### Task directions
Could you find every line in the entries below that holds the word "click" and copy it?

### Extracted material
• • • • •

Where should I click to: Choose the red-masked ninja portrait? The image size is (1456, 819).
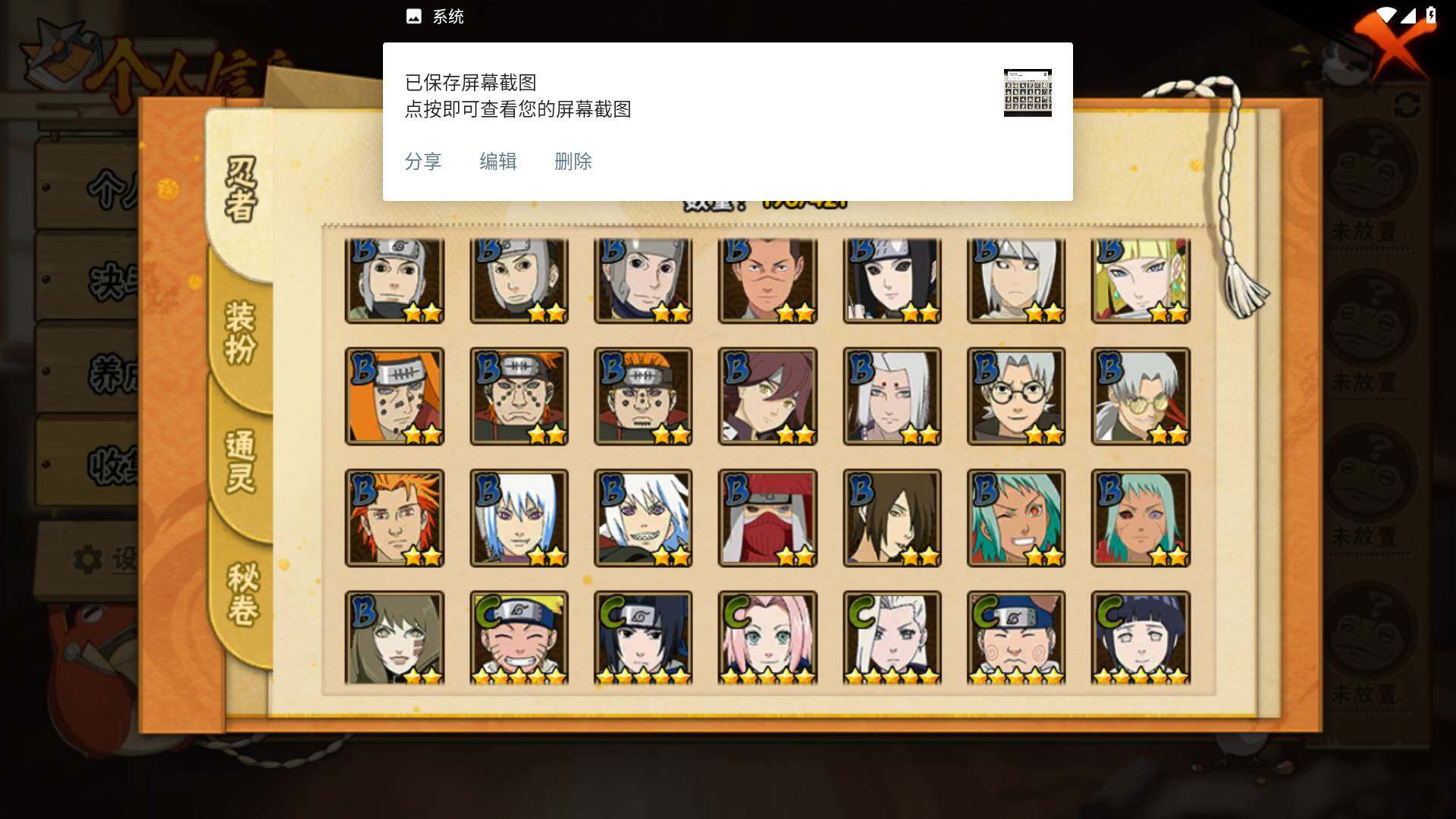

• • • • •

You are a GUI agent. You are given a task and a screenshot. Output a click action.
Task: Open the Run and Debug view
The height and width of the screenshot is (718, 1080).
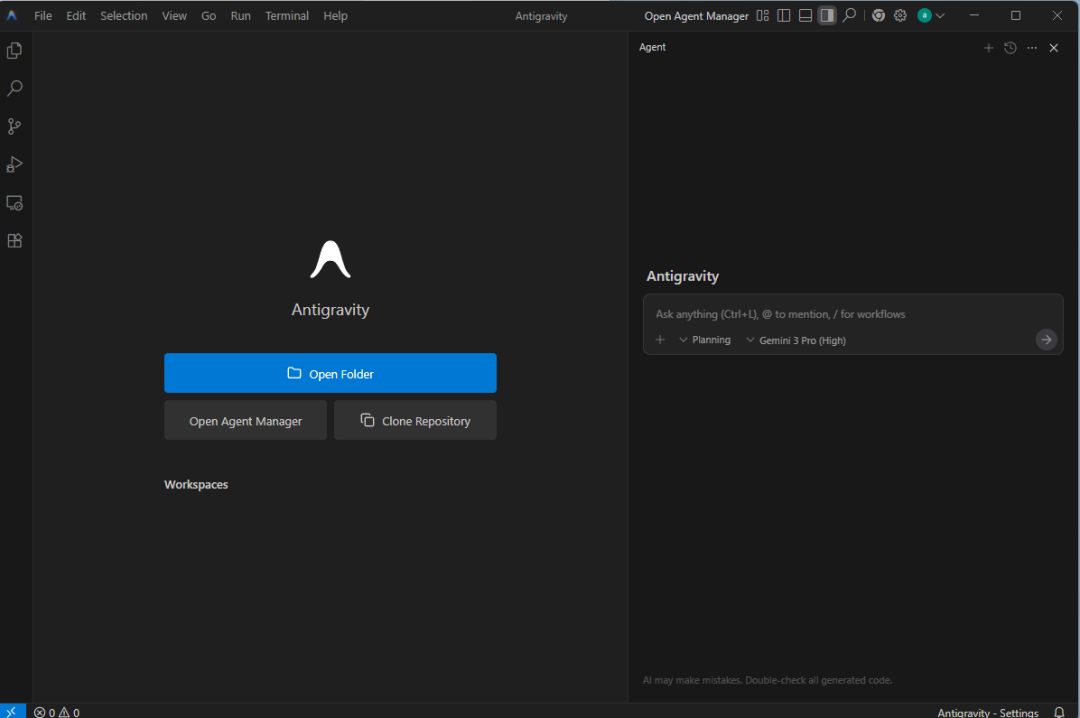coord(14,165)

• • • • •

### Result for this exercise
Where should I click to: Choose the red-masked ninja portrait? The image size is (1456, 819).
You are a GUI agent. You are given a task and a screenshot. Output a click action.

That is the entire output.